A fun (introspective) reasoning puzzle for LLMs: "I will query you 100 times, each time in a new context window. Overall you should respond with 'yes' for some x amount of times, else 'no'. You win only if 70<x<90. Try your utter best, don't use tools and directly after your reasoning output your final answer."
Opus 4.7 and 4.6 seem to kind of just give up, hoping for the best without any real strategy or even saying it's impossible to meaningfully influence their odds. Meanwhile Gemini 3.1 Pro seems to come up with reasonable (though sometimes not perfect) strategies.
I think the system prompt includes only date for Claude but includes both date and exact time for Gemini, in case the models thought about using the same external source of randomness I immediately considered.
That's kind of an interesting puzzle. If I were an LLM, I think what I'd do is choose a string of, say, 30 digits, sum the digits, and then take the last digit of the sum- answering "yes" if it's 7 or below and "no" otherwise. That way, even if the 30 digits are heavily biased and mostly the same in each instance, any minor change would have a big effect on the last digit of the sum, amplifying the randomness introduced by the model's temperature.

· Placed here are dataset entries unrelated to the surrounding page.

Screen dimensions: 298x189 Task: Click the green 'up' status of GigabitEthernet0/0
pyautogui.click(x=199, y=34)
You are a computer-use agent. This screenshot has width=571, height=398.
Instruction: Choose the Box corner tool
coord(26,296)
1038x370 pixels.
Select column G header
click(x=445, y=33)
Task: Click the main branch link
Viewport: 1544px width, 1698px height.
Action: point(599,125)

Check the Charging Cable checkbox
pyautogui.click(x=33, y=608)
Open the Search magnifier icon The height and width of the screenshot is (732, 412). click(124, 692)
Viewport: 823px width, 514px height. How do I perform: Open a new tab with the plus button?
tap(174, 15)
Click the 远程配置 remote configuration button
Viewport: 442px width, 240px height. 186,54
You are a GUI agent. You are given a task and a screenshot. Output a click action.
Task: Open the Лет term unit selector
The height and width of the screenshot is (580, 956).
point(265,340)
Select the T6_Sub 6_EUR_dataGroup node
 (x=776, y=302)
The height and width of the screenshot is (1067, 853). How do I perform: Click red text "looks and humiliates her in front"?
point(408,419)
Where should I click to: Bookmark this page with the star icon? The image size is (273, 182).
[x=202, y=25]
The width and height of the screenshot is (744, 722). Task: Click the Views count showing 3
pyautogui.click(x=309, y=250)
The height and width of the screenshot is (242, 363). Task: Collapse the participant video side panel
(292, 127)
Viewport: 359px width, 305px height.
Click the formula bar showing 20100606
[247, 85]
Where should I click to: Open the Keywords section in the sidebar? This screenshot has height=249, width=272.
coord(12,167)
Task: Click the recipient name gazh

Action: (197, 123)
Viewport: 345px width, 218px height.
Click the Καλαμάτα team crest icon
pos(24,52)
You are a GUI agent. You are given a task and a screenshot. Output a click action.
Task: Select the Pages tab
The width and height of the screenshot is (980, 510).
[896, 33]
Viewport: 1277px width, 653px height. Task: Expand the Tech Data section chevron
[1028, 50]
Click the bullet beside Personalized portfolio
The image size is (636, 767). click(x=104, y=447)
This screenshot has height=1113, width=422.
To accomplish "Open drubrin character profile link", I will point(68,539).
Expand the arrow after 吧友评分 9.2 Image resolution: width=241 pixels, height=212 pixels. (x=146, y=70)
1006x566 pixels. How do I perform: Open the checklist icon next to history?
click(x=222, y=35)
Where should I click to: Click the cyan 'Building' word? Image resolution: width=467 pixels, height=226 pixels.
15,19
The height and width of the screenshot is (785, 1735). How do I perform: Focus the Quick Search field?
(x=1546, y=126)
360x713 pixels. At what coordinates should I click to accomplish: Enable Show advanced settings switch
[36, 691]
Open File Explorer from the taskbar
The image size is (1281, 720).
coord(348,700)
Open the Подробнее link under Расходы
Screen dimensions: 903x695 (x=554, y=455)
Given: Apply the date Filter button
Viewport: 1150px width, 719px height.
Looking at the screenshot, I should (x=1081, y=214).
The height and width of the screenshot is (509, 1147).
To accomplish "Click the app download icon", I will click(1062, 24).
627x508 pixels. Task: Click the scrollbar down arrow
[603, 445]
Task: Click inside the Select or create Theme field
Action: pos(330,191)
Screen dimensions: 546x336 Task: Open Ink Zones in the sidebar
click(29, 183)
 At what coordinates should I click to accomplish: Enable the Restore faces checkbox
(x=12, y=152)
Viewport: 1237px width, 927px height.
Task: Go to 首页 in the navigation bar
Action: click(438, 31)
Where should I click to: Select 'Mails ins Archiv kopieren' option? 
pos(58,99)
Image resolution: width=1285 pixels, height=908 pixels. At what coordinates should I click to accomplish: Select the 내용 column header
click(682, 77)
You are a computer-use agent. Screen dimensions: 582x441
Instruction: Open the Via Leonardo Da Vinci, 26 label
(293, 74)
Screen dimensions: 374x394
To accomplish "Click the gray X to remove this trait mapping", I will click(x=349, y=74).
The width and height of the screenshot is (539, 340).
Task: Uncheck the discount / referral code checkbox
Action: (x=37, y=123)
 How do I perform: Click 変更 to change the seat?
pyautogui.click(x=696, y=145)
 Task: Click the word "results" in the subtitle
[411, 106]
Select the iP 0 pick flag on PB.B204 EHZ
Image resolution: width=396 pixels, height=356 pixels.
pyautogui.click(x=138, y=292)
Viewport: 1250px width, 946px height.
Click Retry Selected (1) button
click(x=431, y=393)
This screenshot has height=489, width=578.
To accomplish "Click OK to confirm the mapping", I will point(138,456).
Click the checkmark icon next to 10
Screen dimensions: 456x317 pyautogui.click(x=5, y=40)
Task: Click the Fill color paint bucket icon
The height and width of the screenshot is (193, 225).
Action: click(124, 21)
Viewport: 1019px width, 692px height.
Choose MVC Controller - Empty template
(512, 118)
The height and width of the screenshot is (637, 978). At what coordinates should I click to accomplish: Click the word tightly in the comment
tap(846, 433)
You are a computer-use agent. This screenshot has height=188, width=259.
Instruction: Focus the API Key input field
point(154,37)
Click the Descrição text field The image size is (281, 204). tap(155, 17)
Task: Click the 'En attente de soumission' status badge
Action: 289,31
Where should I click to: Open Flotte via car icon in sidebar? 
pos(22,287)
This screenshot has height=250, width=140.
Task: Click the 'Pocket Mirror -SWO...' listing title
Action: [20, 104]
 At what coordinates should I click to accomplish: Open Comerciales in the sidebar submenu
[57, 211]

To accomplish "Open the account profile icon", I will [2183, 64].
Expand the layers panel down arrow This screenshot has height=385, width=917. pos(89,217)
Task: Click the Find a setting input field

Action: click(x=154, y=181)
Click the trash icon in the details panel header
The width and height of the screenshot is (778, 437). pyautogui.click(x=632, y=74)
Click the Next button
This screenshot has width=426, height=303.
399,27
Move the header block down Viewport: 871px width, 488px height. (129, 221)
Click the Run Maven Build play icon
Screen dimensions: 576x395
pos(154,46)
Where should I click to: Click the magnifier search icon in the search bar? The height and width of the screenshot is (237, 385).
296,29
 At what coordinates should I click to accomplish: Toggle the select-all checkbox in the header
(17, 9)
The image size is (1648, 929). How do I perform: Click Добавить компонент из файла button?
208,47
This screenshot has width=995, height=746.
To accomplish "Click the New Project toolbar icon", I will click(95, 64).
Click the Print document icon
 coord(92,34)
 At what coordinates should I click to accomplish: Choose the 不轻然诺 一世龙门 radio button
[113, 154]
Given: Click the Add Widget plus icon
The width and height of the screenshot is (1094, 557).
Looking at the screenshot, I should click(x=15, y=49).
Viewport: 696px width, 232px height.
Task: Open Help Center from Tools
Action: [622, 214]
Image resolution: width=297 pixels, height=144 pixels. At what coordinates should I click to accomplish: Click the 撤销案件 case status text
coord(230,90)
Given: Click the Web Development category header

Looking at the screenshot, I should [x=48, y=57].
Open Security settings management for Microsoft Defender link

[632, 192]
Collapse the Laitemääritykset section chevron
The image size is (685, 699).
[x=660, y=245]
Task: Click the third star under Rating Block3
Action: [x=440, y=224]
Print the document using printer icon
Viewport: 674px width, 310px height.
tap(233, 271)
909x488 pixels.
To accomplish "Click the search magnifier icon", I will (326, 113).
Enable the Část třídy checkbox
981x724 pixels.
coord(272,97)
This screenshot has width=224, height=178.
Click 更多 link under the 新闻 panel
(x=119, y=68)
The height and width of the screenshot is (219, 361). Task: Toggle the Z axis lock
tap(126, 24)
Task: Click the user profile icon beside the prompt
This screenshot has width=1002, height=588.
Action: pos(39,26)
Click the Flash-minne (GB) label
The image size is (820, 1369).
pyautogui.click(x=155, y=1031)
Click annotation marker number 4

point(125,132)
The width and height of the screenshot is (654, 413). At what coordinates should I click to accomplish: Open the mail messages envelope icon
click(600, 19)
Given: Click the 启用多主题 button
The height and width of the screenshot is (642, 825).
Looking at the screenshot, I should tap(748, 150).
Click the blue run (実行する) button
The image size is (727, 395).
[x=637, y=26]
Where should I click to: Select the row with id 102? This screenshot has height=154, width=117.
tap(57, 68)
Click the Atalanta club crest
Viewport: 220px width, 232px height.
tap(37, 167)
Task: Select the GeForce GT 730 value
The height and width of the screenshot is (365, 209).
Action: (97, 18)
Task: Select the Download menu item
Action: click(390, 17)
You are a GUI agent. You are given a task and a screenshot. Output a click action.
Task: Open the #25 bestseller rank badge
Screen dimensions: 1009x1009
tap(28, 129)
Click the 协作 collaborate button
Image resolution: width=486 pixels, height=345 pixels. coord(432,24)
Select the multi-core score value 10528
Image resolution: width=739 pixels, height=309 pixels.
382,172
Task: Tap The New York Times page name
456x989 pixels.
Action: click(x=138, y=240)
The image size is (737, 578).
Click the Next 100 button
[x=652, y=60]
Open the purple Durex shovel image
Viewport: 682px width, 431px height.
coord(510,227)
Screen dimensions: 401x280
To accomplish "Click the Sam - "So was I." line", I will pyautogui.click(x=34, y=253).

Fun puzzle indeed. Bin(100, 0.8) is good enough for sampling so it’s left to approximate that one via something hash like utilising temperature.
I like this idea.
Models with access to a python interpreter might be able to solve it trivially by calling a random function.
I wonder if there are examples of RL training on (more useful) tasks like this where reward is predicated on the distribution of the model's outputs over multiple samples.